● What to do
Please quote only the lines that start at the one with "Given: Select the number 35 player circle" and go on to the last line of the data, both ends kept.

● The data
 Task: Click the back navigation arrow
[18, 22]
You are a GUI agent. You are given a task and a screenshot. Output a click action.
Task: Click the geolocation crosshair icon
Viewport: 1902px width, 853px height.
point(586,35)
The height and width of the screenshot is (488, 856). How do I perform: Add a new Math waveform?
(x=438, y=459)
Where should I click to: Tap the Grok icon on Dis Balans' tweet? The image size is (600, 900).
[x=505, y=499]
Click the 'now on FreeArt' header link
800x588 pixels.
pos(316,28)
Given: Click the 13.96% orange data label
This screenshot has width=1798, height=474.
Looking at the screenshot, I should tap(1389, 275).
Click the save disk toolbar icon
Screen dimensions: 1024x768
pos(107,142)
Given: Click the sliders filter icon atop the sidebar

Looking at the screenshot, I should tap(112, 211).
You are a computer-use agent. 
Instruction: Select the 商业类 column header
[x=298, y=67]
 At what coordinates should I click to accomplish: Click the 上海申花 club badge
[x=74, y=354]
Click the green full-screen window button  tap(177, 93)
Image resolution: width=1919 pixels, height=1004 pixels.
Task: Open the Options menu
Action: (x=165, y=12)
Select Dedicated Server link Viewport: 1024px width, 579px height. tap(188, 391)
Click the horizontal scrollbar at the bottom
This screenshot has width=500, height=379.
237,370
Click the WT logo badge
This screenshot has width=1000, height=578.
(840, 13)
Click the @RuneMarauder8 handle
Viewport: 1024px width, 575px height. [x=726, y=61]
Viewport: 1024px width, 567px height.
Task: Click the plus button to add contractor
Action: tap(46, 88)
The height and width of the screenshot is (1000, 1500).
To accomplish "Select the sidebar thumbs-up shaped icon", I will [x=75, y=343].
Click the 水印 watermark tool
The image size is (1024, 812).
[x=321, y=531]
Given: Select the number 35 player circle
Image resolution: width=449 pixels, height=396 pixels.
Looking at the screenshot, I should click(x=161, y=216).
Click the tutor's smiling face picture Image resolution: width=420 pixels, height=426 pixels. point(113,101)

● Result below
Given: Select the number 35 player circle
Image resolution: width=449 pixels, height=396 pixels.
Looking at the screenshot, I should click(x=161, y=216).
Click the tutor's smiling face picture Image resolution: width=420 pixels, height=426 pixels. point(113,101)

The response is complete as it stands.